Easy Beef Wellington Recipe


Easy Beef Wellington Recipe
Prep time
Cook time
Total time
If you feel the need for an impressive, albeit expensive meal, perhaps to impress someone, or just plain indulge yourself for once, Beef Wellington has to be top of my list. The English like to claim this recipe as their own, but the French also have a claim, calling it, “Boeuf en croute.” Either way, I like to think of this as the first “fusion” recipe, because I can see how the two culinary cultures combined for this. So, I am giving equal credit to England and France. Some people have trouble making pastry, so I am going to let that slide for once. If you don’t enjoy making pastry, go ahead and buy some ready-made. That’s something you will rarely hear from me, but I totally understand because pastry making needs a large flat surface to work on and many kitchens just don’t have enough room, mine included. Just make certain it’s flaky pastry. This recipe is enough to get the average vegetarian fuming. It’s all about the meat. Meat, meat, meat, and then some more meat. I love it and it’s always a party favorite. It will take about a tenth of the time you think, the only proviso is that you will need to do a fair amount of prep work. Having said that, it’s still an easy recipe. First thing to do is pop down the bank and ask for a mortgage, as you are going to need at least 2 pounds of beef fillet and some foie gras pate. One way of reducing the cost of the meal is to use a different pate, but my thinking has always been that if you are going to this much trouble and spending the money on a big piece of fillet, you might as well go the whole hog. Just writing this one is making my mouth water. Some chefs will tell you to make individual beef Wellingtons, but my advice? Forget it. This recipe is best done on a large scale. Minimum four servings because it is almost impossible to cook a small piece of beef properly. This will serve 6.
Recipe type: Main
Cuisine: British
Serves: 6
  • For the pastry:
  • 8 oz plain flour
  • 5 oz margarine
  • cold water
  • For the stuffing:
  • 2 lb beef fillet
  • ¼ lb foie gras pate
  • 1 lb cep mushrooms
  • 1 medium onion
  • 2 oz butter
  • splash of brandy
  • 1 egg
  • salt and pepper
  1. First, make the pastry and place in a plastic bag in the fridge until needed. Pre heat the oven to 375F. Now, take the fillet and trim any excess fat or gristle off. Keep the pieces, we will use them in the gravy. Put the skillet over a medium heat and add a little butter. While the skillet is heating, rub the fillet with a little brandy, then butter then sprinkle with salt and pepper. Now place the meat in the skillet and fry the outside quickly until brown. Now, put the skillet in the oven and cook the meat for 30 minutes.

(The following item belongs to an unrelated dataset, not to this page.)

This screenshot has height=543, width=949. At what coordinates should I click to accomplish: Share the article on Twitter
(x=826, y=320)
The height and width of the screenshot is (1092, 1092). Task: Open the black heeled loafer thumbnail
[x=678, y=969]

  2. While the meat is cooking, chop the onion and mushrooms. Finely. Very finely. Really, really finely. Put a knob of butter in a saucepan and add the onion. Fry for about 5 minutes until it is going soft. Add the mushrooms and cook on a low heat for about 15 minutes. We do not want any moisture left, so if there is any after 15 minutes, pour into a bowl and keep for the gravy. Put the mushrooms and onion in another bowl and mix with the pate. Put aside.

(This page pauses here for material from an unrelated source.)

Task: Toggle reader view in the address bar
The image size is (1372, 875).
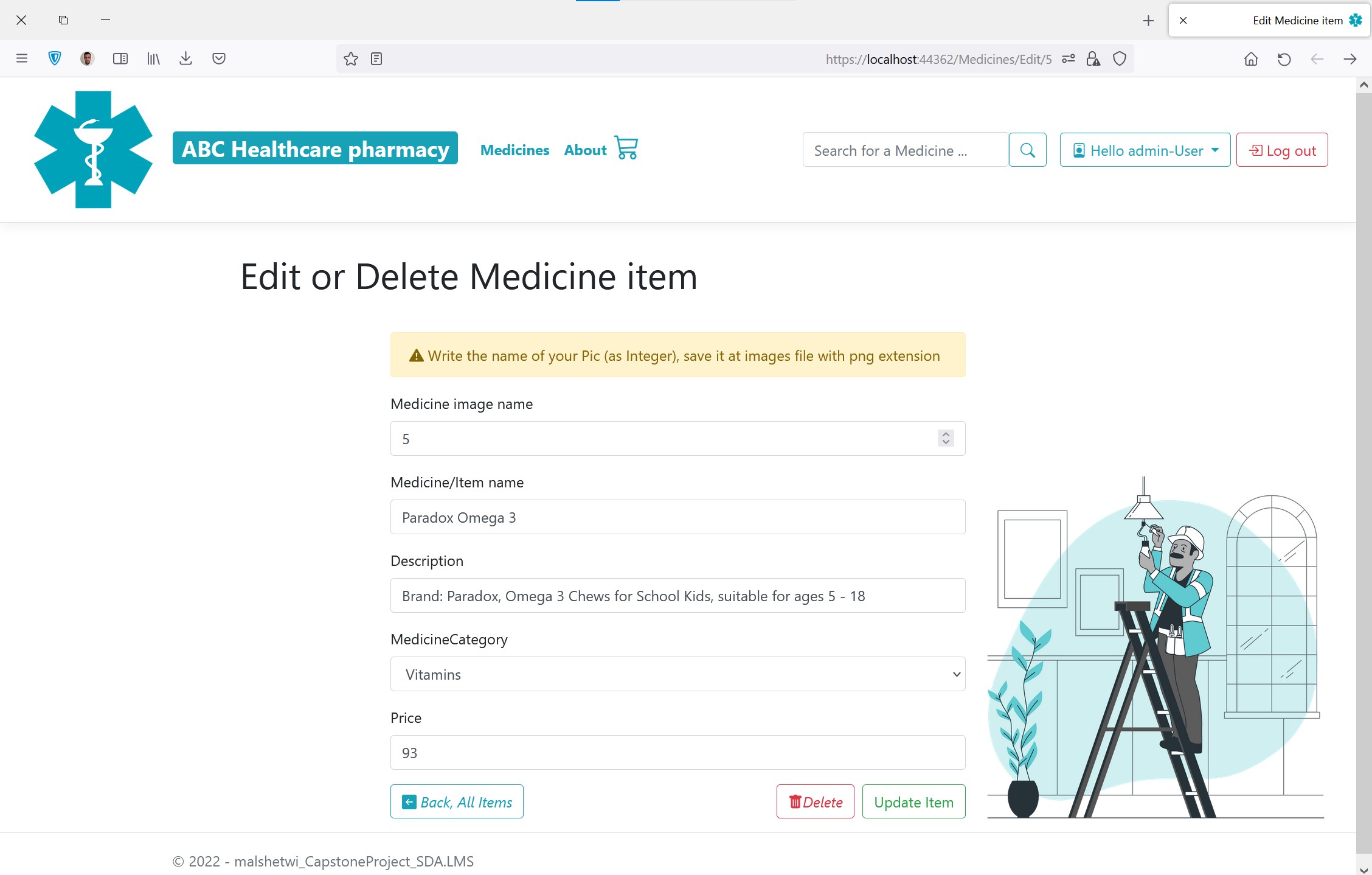Action: coord(376,58)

  3. When the meat is finished cooking, remove from the oven and place on a baking rack to cool. When the meat is cool, take the pastry out of the fridge and lay out on a chopping board sprinkled with flour. In the middle of the pastry, spread out half the mushroom and foie gras pate mix. Place the fillet on top. Spread the rest of the foie gras over the beef. Now fold the pastry over and seal the edges with a little beaten egg. Brush the pastry with the rest of the egg and place on a baking tray. Put back in the oven and cook for another 30 minutes. Beef Wellington should be served rare, but the ends will be more well-done, so there should be something for everyone. If your guests prefer well-done beef, the extra cooking should be done the first time in the oven.
  4. I often see Beef Wellington served in pretentious restaurants with lightweight vegetables like wilted lettuce. (see photo) My response to that is , NO, NO, NO. This should be served with roast potatoes, green beans, carrots and sprouts; a red wine gravy and a heavy red wine. Nothing else will do. When the Wellington is ready, cut into thick slices at the table. Not only does this recipe taste great and smell great, it looks good too and is an impressive sight on the table. Bon Apetit!